Two posts in the comment box capture what I was talking about in my item about Romney and evangelicals:

“You are right, Evengelicals (which I am) would vote for a non-Evangelical Christian. Remember Ronald Reagan?
“But when it comes to a heretical and thoroughly false religion attempting to pass itself off as part of the Christian body . . . WHEN IT HAS ATTACKED EVERY SINGLE DENOMINATION AS BEING EXPELLED FROM THE CHURCH from the lips of their faith-founding “Prophet” . . . they are going to have a problem when it comes to wanting to join those that they reject from the foundation of their new American religion.
“Mormons (and Mr. Romney) should have just been honest from day one. They certainly are fine conservtive Republicans. No problems there. But please no pretense of a Christian connection.”

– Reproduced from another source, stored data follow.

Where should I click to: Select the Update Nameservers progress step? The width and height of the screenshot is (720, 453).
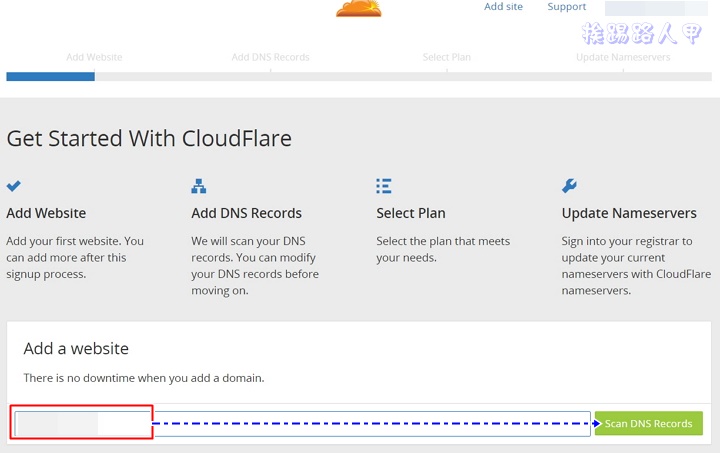point(623,57)
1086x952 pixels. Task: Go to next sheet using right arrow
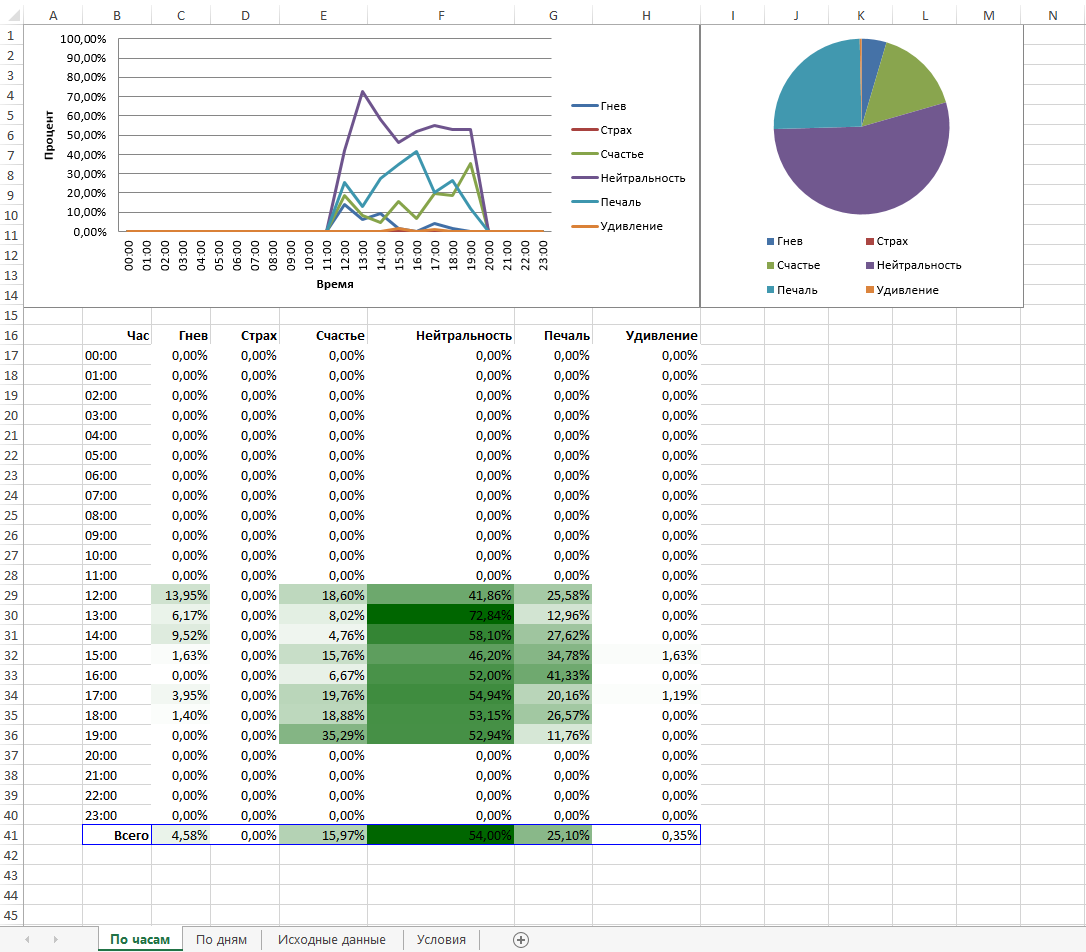[55, 940]
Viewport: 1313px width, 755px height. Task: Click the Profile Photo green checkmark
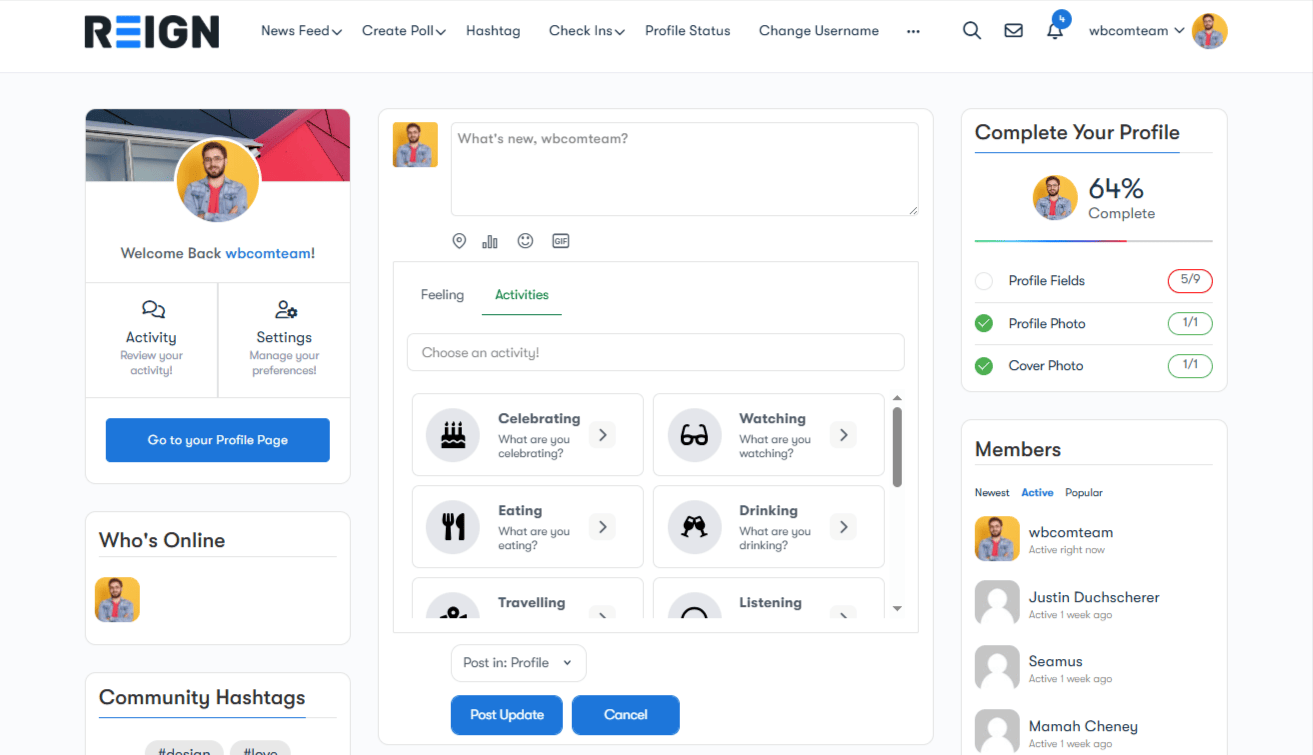[984, 323]
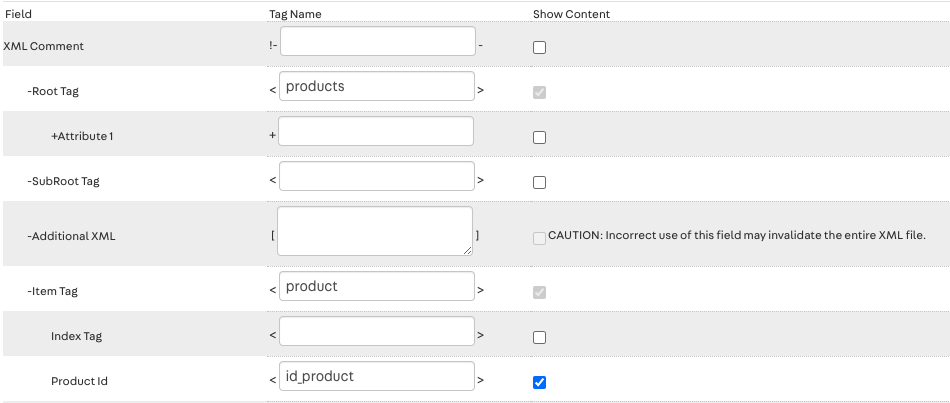Click the 'Tag Name' column header

[x=295, y=14]
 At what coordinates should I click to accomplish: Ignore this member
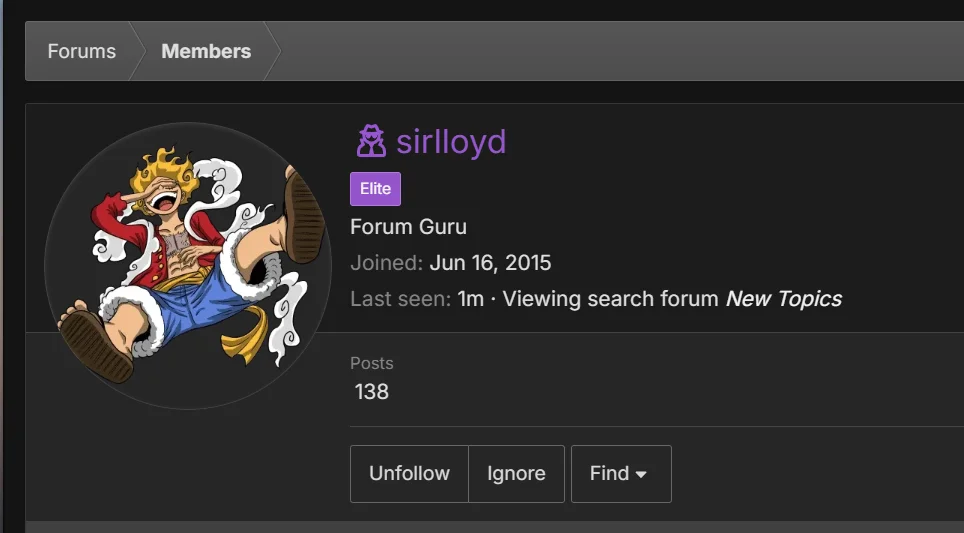point(516,474)
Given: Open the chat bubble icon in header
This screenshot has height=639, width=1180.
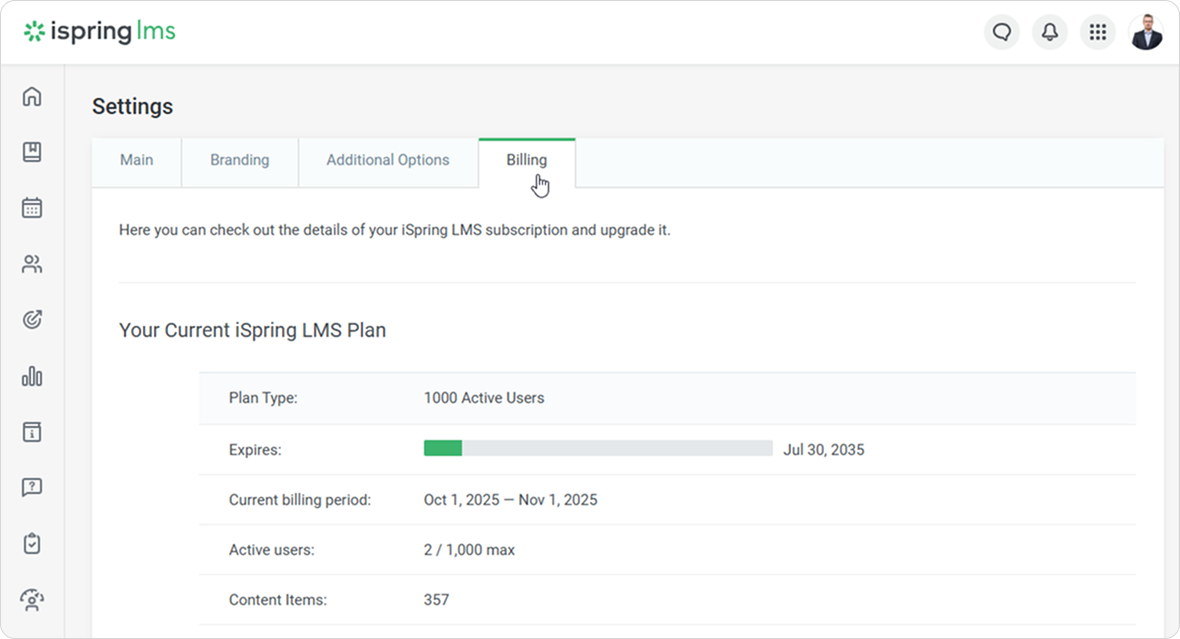Looking at the screenshot, I should point(1001,33).
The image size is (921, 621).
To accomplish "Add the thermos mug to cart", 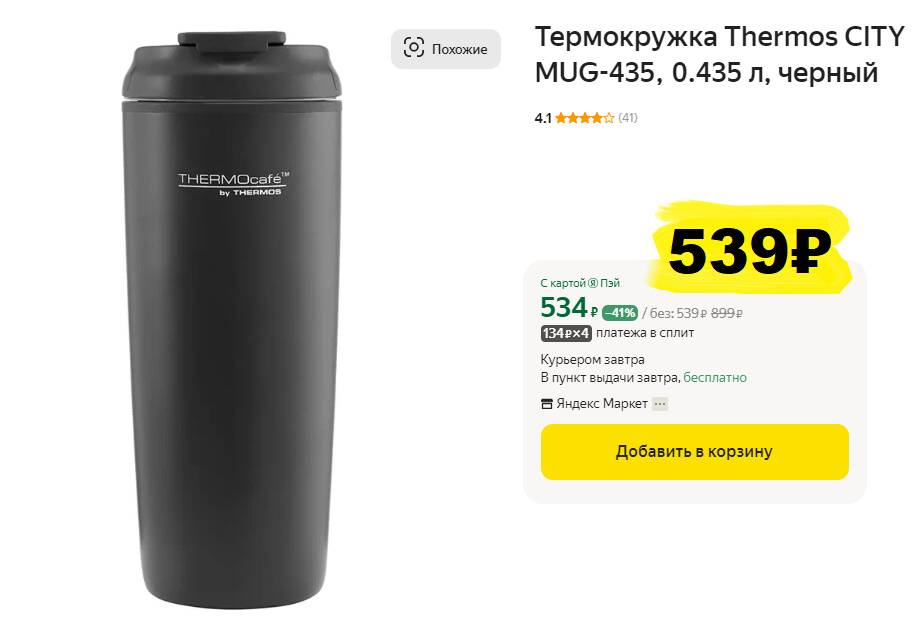I will point(694,451).
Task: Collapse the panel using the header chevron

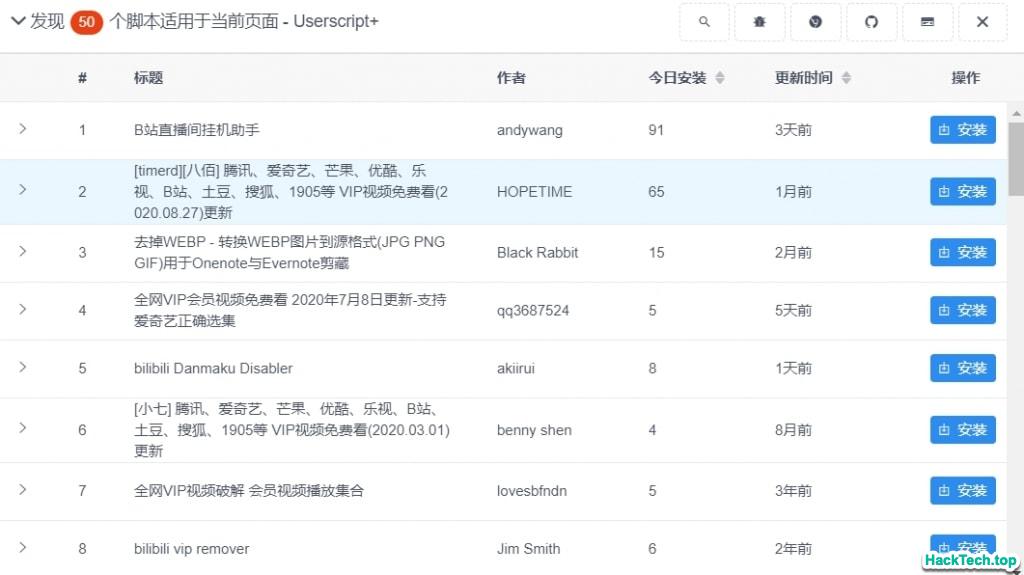Action: tap(17, 22)

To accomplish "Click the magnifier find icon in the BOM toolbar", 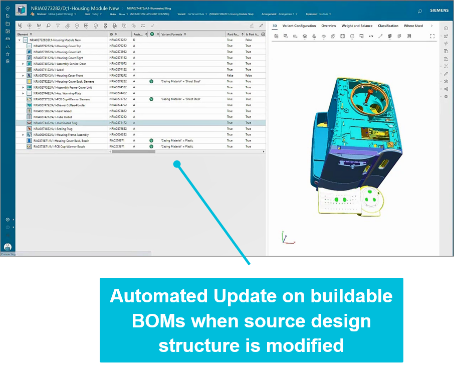I will click(48, 26).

“Latter-day Saints study the New Testament regularly, pray in the name of Christ, and have pictures of him all over our buildings. We celebrate Christmas and often send our children to Protestant preschools, where they fit in just fine. Others may wish to define “Christian” in a way that excludes us, but amongst ourselves, we have no doubts we are Christian. It ought to be to Romney’s credit that, amidst so many allegations of inauthenticity, he talks about Jesus Christ the way Mormons usually do.”

There you have it. Romney’s campaign reopened wounds that have been present in the evangelical and Mormon communities for a long time. The problem for conservative evangelicals is not tolerance; it’s theological consistency. On Beliefnet, we often take the view that people get to decide for themselves whether they’re Christian, and God can sort out who’s right. But orthodox Christians can’t really do that. If they were to say it’s up to each person to define his or her own Christianity, it makes a mockery of, well, a couple of thousand years of theological warfare. If they say that Mormons espouse just a different interpretation of Christianity, then they would really need to say the same thing about, say, liberal Protestants who don’t believe in the resurrection. It’s a slippery slope toward pure relativism.

: Rereading my post a few days later, I don’t like my phrase “a couple of thousand years of theological warfare.” A better phrasing would be “theological warfare and basic Protestant doctrine.” While certain aspects of Christianity have indeed been fought over for centuries, there are some core elements of doctrine that are universally held and conflict with Mormonism.